For the basic setup (much easier if you get your struts new from Ohlins/Elka/Wilbers, etc, where they come somewhat close to where you want them out of the box, but not for me with a spring change), its a simple matter of checking sag, and then adjusting the rings accordingly.

-"Tightening" the ring (seemingly compressing the spring) will reduce sage, and visa versa. Never mind the reasoning behind all that... thats where the rubber hits the road.

- there's a roughly 2:1 ratio of sag change to ring/spring adjustment change. So tightening the ring about 1/8" gives about a 1/4" sag change. Roughly.

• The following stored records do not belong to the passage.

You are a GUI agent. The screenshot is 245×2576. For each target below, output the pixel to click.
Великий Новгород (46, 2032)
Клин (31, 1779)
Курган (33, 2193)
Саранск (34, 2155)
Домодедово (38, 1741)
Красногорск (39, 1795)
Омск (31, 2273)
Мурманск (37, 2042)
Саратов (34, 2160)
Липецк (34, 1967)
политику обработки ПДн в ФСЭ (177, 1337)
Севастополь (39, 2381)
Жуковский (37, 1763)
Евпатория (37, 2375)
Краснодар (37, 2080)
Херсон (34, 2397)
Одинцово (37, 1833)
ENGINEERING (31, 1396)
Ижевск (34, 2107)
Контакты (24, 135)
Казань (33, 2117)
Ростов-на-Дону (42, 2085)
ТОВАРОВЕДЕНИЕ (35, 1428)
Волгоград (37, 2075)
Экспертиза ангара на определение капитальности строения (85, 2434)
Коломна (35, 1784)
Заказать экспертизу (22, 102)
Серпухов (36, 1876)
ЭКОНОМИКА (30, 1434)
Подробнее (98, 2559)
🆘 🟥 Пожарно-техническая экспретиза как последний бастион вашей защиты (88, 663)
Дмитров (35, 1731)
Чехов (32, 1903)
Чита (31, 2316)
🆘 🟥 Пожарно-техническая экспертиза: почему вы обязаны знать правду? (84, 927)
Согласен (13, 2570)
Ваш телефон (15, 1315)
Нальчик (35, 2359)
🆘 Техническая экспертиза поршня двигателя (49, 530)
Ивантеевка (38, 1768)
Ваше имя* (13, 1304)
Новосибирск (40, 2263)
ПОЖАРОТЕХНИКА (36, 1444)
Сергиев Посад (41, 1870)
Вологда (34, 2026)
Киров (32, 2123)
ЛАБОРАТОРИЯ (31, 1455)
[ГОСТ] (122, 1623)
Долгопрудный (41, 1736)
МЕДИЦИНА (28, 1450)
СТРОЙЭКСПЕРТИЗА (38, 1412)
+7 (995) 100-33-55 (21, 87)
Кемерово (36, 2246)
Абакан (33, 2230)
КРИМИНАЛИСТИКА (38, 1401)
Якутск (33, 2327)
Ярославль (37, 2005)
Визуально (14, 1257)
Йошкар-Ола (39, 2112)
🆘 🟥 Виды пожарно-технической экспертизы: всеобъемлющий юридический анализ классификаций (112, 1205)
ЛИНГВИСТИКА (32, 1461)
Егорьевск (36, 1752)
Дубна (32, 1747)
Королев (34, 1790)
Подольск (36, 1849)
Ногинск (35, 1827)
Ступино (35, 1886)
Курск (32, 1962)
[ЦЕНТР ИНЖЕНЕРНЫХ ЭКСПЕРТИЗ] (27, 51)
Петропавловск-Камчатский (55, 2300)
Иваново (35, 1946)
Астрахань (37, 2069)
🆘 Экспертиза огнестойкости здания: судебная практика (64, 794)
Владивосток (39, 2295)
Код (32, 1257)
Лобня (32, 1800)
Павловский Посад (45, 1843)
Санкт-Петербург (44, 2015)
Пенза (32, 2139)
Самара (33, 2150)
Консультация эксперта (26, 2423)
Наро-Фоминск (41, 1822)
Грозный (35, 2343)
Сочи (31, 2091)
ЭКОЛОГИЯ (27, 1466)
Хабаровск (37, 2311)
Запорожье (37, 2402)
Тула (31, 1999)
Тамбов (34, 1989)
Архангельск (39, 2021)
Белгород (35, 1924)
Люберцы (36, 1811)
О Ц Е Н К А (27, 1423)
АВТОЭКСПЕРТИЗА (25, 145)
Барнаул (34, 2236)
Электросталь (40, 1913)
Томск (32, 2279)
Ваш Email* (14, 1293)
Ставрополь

- twinSig gave a good starting point for rebound damping of about 17 clicks out from fully "tight" or clockwise for a starting point. others have suggested 14. No set answer there, but 12-17 seems to represent a good ballpark to get someone on the road and not be totally out of whack.

- A lot, in fact most of the seemingly wise suspension folks that I followed online advise that the static sag number is not worth much, but i disagree only insofar as if you're like a lot of folks and mainly work alone in your shop, its a lot easier (possible) to work with static sag at first to assure you're in the ballpark, then use a helper later to do the more important rider sag.

- for RT-P owners only: remove the damn police sub-frame up front! Maybe there's a good argument to keep it, but I haven't seen a good reason yet, other than for those that use it as crash protection (which I can't argue with, but not my preference). Save the time wasted thinking about it and just remove it, or at least cut away the piece that spans in front of the front strut (then deburr, and clean up however you like). You can modify the frame to accommodate the shark fins, or buy the shark fin brackets used or from BMW, etc. This will remove weight, make access to the strut change from almost impossible to very easy, make accessing the alternator and belt as easy as it should be, and so on.

- the "dirt bike trick" that many speak of makes the front sag measurements way easier than dangling a tape measure from a fixed point to a moving point. I don't know why i didn't remember that until late in the game, but thanks to those who reminded me. Zip tie on slider body/shaft ("forks") with slider all the way extended, then gently let down, then jack back up to measure the movement to check either static or rider sag.

- Some mention the difficulty of removing the bottom bolt on the rear strut. Loosening the rear exhaust bracket, removing rear wheel, and using a shallow depth alan socket proved to work fine for me. Since you may have to remove and re-install the rear strut multiple times (since you can't reach the adjustment rings when installed), its worth while assuring you have easy access, whatever that means for you. My motorcycle floor jack (harbor freight cheapy) worked great for supporting the rear swingarm.


Nothing special here, just closing the loop for anyone interested.